* start Text excerpt *

From what I've seen, (after I started this thread) this is a $50 additional cost. I wonder if I could talk them into throwing that in at no extra charge at sign up?



stevel said:


> Does Genie have a TiVo Wish List equivilent? Yes, it has very powerful keyword searches that serve the purpose of wish lists, with autorecord as an option. More flexible than TiVo WishLists in my opinion.


I'm assuming these count towards the "season past" limit.



stevel said:


> I watch several video podcasts on my TiVo, is there an easy way to watch internet tv content on Genie? Are these from YouTube? If so, then yes.


Most of them are available on Youtube, but these are delivered straight to my Now Playing List by TiVo. Pretty much like a Season Pass.

* end Text excerpt *
* start Given data *

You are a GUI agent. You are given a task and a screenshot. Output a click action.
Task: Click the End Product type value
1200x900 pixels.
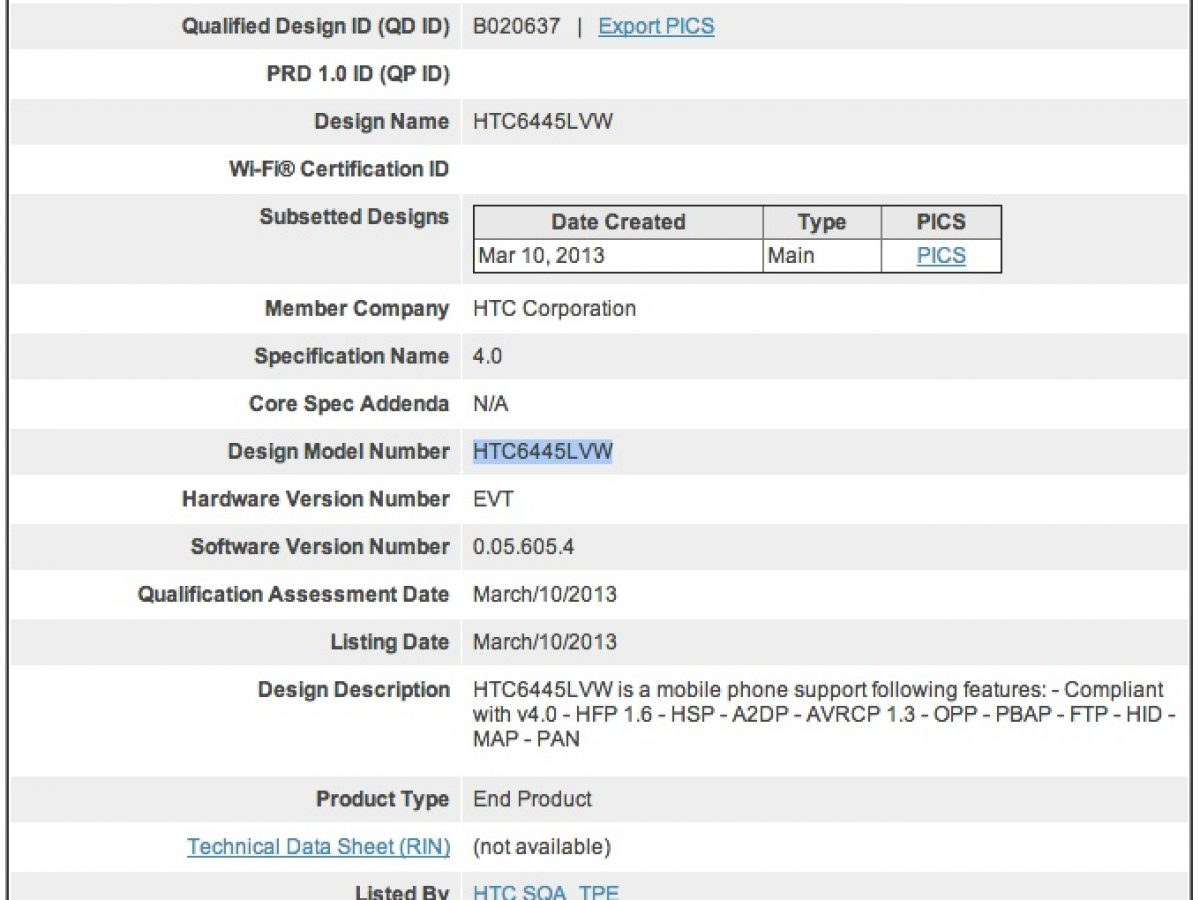(x=532, y=799)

* end Given data *

### What you need to do
**1)** For each statement below, say whether it agrees with the forum thread comparing Genie and TiVo. Answer yes or no, and quote the deciding words of the thread. (a) The additional cost the first poster mentions is $50. (b) stevel considers Genie's keyword searches less flexible than TiVo WishLists. (c) The poster's video podcasts reach the Now Playing List through TiVo.
**2)** Write the next part of the forum thread comparing Genie and TiVo, beginning after its final sentence.

### Answer list
**1)**
(a) Yes: "this is a $50 additional cost"
(b) No: "More flexible than TiVo WishLists in my opinion."
(c) Yes: "these are delivered straight to my Now Playing List by TiVo."

**2)**
stevel said:


> If I have recordings on the Genie that I want to keep indefinitely, how easy/difficult is it to do so? Just as easy as on the TiVo. [Edit: PPV recordings have a time limit that is typically 48 hours after you start viewing, and may also have a hard end date several weeks out. You are not billed until you start watching.]


This one was really part of the next question, I just placed it out of order. I meant store them off the Genie. I'm told that I can connect an external drive to the Genie. That would be an option for archiving.



stevel said:


> Can recordings be pulled from the DVR and stored on a desktop PC like TiVo Desktop? (DRM issues?) Sort of. You would need to buy an add-on device called the DirecTV Nomad, but you are limited to 30 days. There is no option to save to DVD. You can also stream content to a PC or, in some cases, a tablet.


 Sounds like I'll have to use the analog outputs if I want to keep any shows (mostly sports) permanently.



NorthAlabama said:


> if you're counting the new customer offer promotion pricing in your calculations, remember the discounts only last a year, but the contract is for two years. some promotions that comptete with fios or uverse offer a small discount the second year of the contract, but that's rare. there is more than one new customer offer with directv, so make sure you shop around.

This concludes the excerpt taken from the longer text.